Sudut Pandangku tentang Bandung

        Bandung, salah satu kota nostalgia di Indonesia, setelah Yogyakarta, Malang, Surabaya, Solo, Semarang dan kota lainnya. Aku menyebutnya sebagai kota nostalgia, karena setiap sudut kota ini sangat legit dengan bangunan tua bergaya Eropa. Bangunan tersebut masih berdiri kokoh,  memberi sentuhan ingatan ke masa lalu. Beberapa bangunan tua tersebut dialih fungsikan menjadi coffee, kantor BANK, bahkan ada yang masih sesuai dengan fungsi awalnya sebagai apotek, saat ini dikenal sebagai kimia farma, salah satu anak BUMN di Indonesia.  Apabila ke Bandung, bangunan tua khas peninggalan jaman penjajahan ini mudah ditemukan di pusat kota Bandung, salah satu tempat yang populer yakni Braga. 

        Braga merupakan nama jalan di kota Bandung yang kini menjadi pusat pergerakan ekonomi kota Bandung. Setiap detik nya silih berganti manusia lalu lalang di jalanan Braga, mencari sesuatu yang khas dari kota Bandung. Salah satunya kuliner, Braga menjadi pusat kuliner kota Bandung. Disini sangat mudah ditemukan jajaran makanan viral. Braga terhitung menjadi salah satu destinasi yang wajib dikunjungi ketika berwisata ke Bandung. Hal unik lainnya yang bisa ditemukan di Braga ialah manusia cosplay. Sepanjang jalanan di Braga, banyak ditemukan manusia cosplay menjadi sosok tertentu, seperti tokoh-tokoh anime atau  hantu khas di Indonesia. Ketika melewati area ini di malam hari, bulu kuduk dibuat merinding. Manusia cosplay ini memberikan hiburan bagi wisatawan yang berkunjung. 

    Di sekitaran Braga, tepatnya di jalan Asia-Afrika, alun-alun dan Masjid Agung Bandung berada. Tata letaknya di tengah kota, sehingga bisa menjadi destinasi kedua setelah berjalan letih di Braga. Di alun-alun banyak dijumpai pedagang cuanki kaki lima. Harga seporsinya beragam. Mulai dari sepuluh ribu rupiah, sudah cukup menghangatkan perut dan badan yang kedinginan, sekaligus mengisi energi setelah letih mengelilingi Braga. Di dekat Alun-alun terdapat halte pemberhentian bus trans Jawa Barat. Di sampingnya persis, banyak angkot daerah sedang menunggu penumpang.
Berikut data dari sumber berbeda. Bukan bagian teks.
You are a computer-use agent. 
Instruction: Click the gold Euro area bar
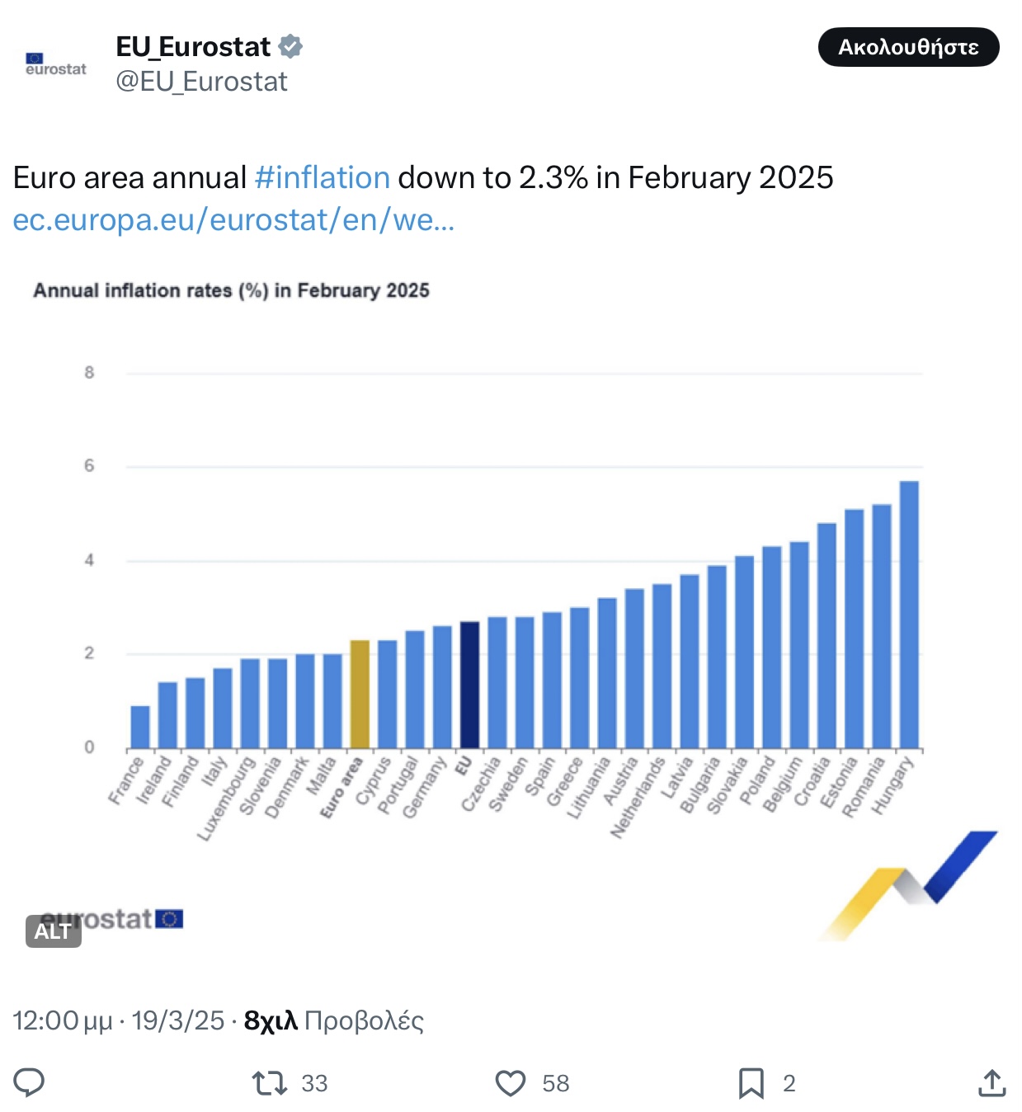360,694
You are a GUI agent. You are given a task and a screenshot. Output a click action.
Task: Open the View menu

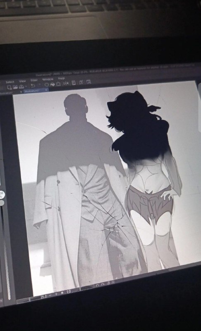pyautogui.click(x=22, y=81)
Kedua hal ini, cukup membuat lalu lintas di sepanjang jalan Braga - Asia Afrika macet. Ditambah dengan lalu lalang manusia yang memenuhi jalanan, meningkatkan kepadatan lalu lintas. Polisi pun siaga mengatur kelancaran lalu lintas setiap masuk long weekend atau hari weekend biasa. Namun, macetnya Braga masih bisa dibilang ramai lancar jika di bandingkan dengan macetnya Jakarta yang cukup membuat mood naik turun di setiap waktu. 
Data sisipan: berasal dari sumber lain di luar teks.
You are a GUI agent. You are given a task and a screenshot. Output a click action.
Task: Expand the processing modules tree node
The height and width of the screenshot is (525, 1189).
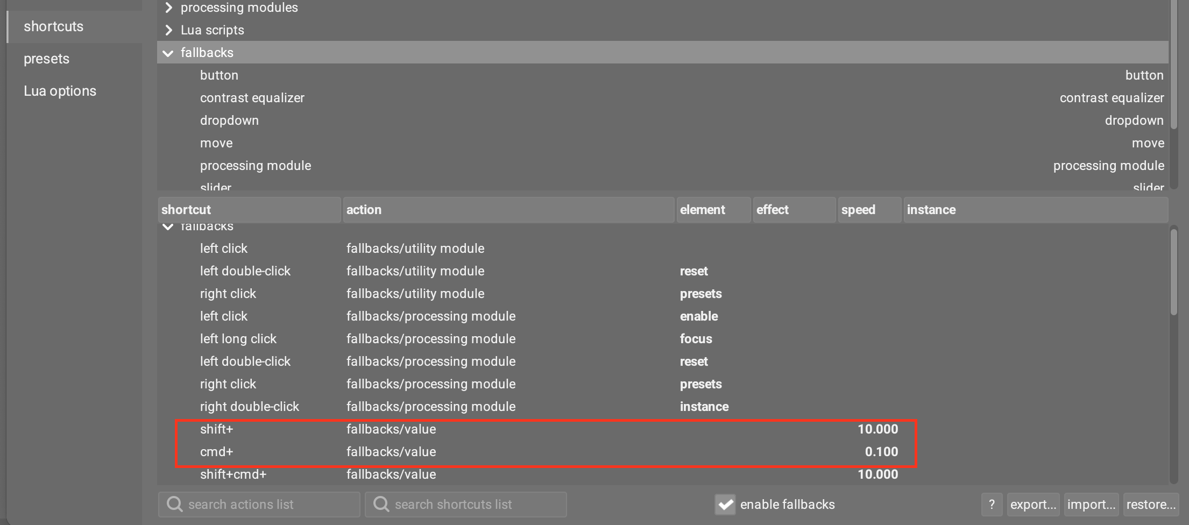point(169,8)
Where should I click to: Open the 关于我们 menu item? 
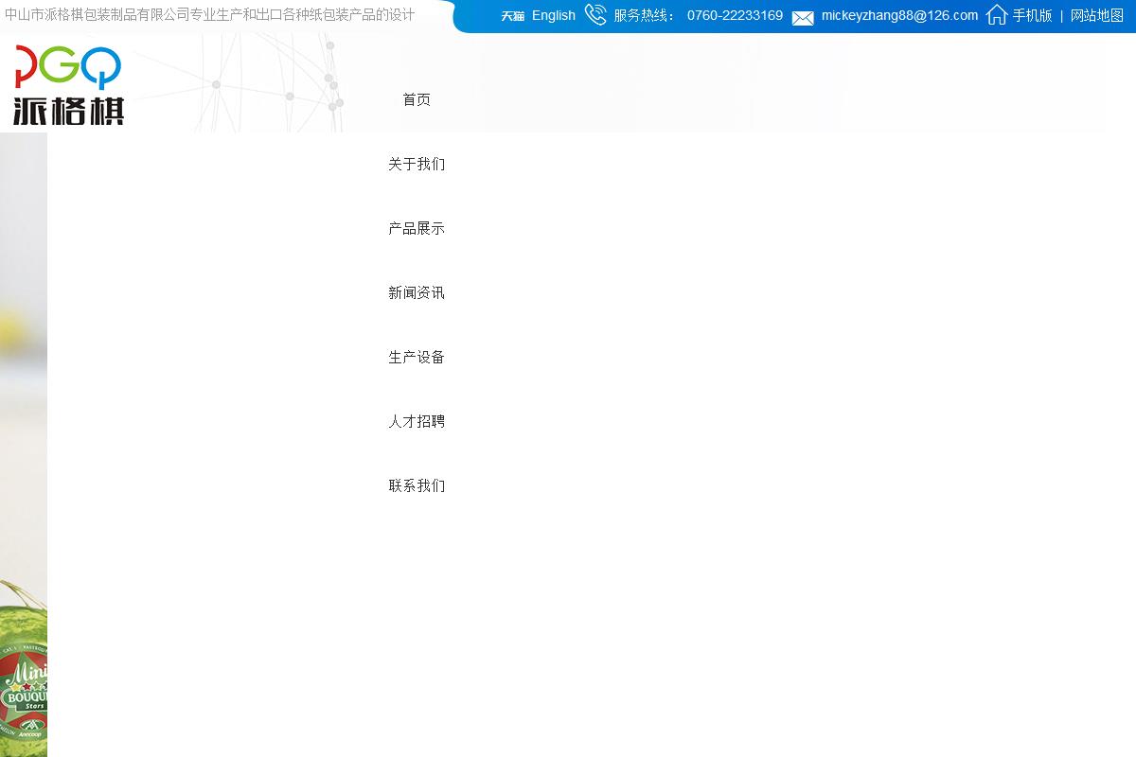[x=417, y=165]
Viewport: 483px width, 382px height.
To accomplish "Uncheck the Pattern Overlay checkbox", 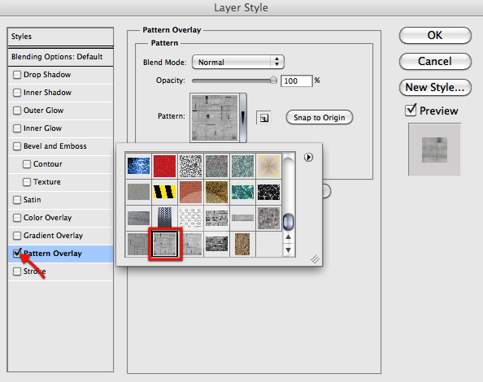I will [x=17, y=254].
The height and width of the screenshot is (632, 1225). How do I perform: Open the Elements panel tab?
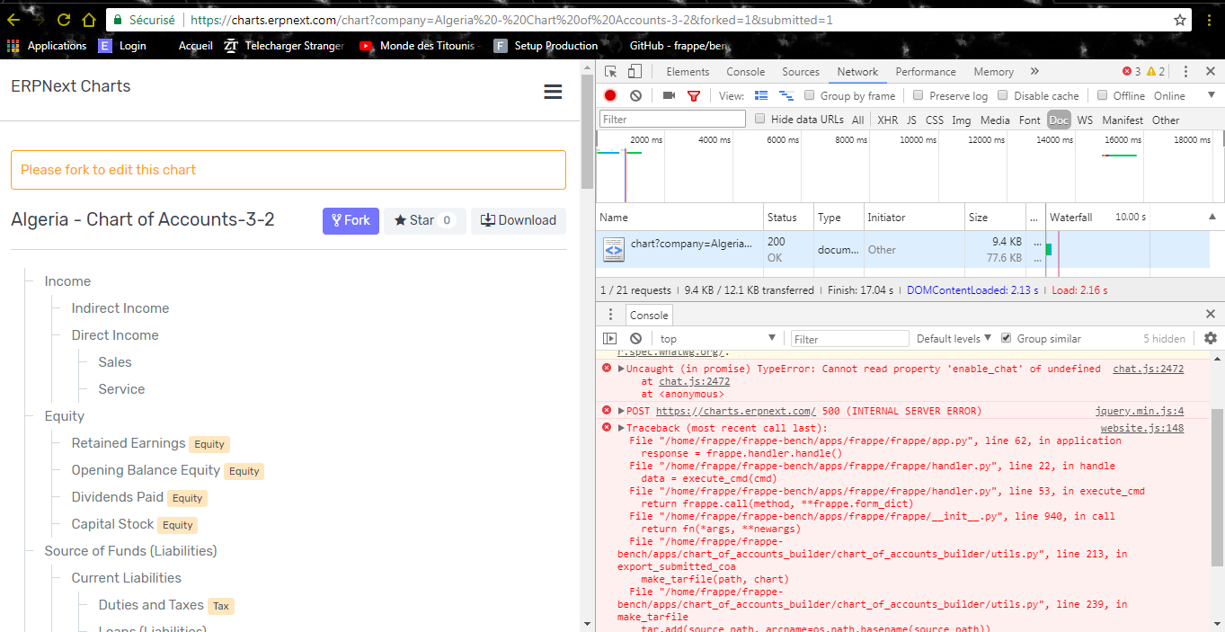(688, 72)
    Berbicara Jakarta, aku merupakan mantan perantau di Jakarta yang saat ini berpindah ke Bandung. Jangan ditanya, tentunya sangat berbeda dalam segala hal dengan Jakarta. Mulai dari tatanan kota, udara, kenyamanan, transportasi umum, budaya kerja, hingga karakter manusianya. Kesan pertamaku dengan kota Bandung ini adalah dingin. Dinginnya sampai menusuk tulang rusuk. Mandi pagi pun menjadi enggan. Cuaca dingin ini membuat tubuhku kesulitan beradaptasi di satu bulan awal, kulit menjadi kering dan mengelupas layaknya ular. Namun, masalah tersebut berlalu, tergantikan dengan lembutnya tahu susu kota Bandung ini. Luar biasa dinginnya, membuatku menggerutu setiap bangun pagi. Namun aku pun tidak bisa melakukan hal lain, kecuali berlindung dibalik selimut dan pakaian tebal. Seiring bergantinya bulan, Bandung pun menunjukkan panasnya. Teriknya kota Bandung masih bisa diterima, panasnya sejuk, angin pun masih terasa segarnya. 

    Selebihnya, kota Bandung ini, sangat kaya dengan kulinernya, aku banyak menemukan menu-menu makanan baru dan unik disini. Bisa dibilang surga dunia olahan per-acian. Banyak ditemukan makanan berawalan ci, seperti cilok, cimol, cibay, cireng dan masih banyak lainnya. 

Bandung bukan hanya kota yang kusinggahi, melainkan kota yang perlahan mengajarkanku cara memperlambat hidup.